• [Task statement] Please repeat the entries below exactly as written, leaving out any images.

• [Data for this exercise]

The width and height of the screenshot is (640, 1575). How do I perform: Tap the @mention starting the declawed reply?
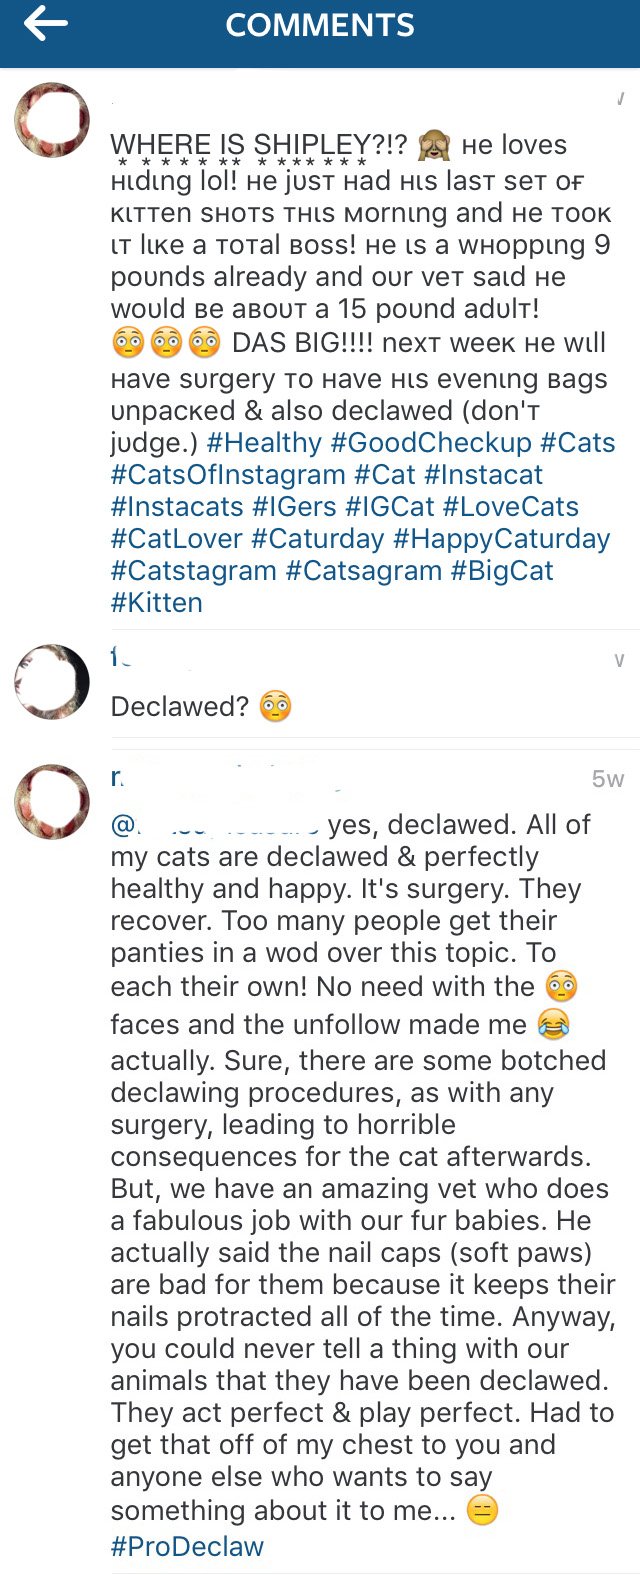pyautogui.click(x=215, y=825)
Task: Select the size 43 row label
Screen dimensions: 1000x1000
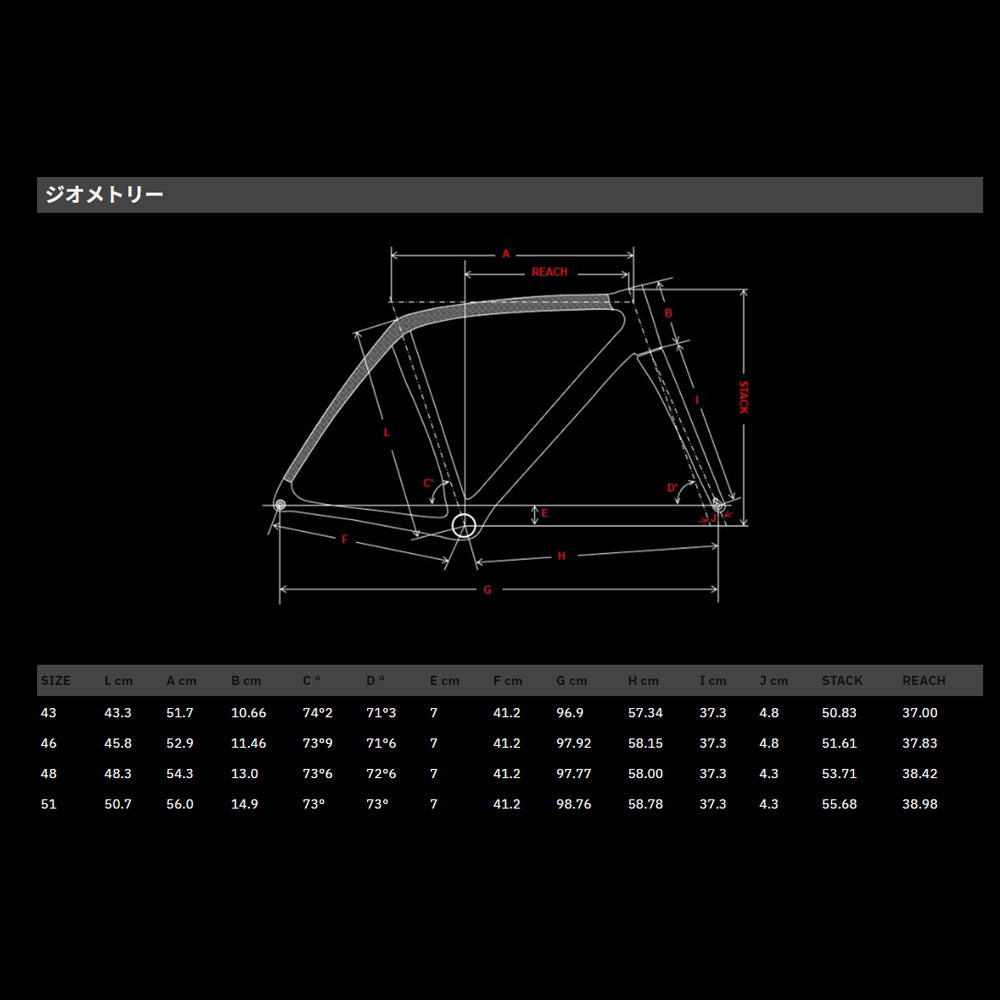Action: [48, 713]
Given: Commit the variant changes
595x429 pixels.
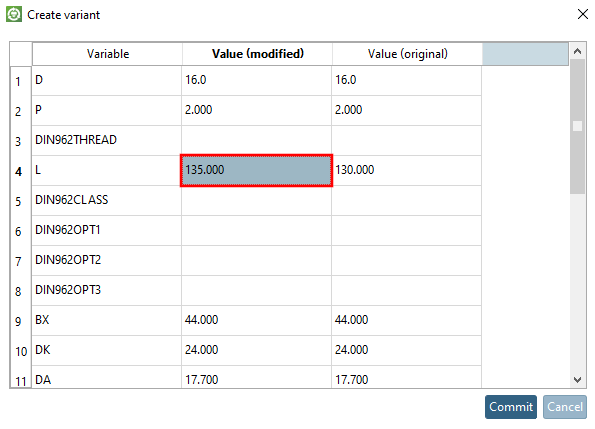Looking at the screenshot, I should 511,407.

• [Solution]
The width and height of the screenshot is (640, 1575). How do I perform: Tap the @mention starting the declawed reply?
pyautogui.click(x=215, y=825)
Task: Select the size 43 row label
Screen dimensions: 1000x1000
Action: [48, 713]
Given: Commit the variant changes
595x429 pixels.
Looking at the screenshot, I should 511,407.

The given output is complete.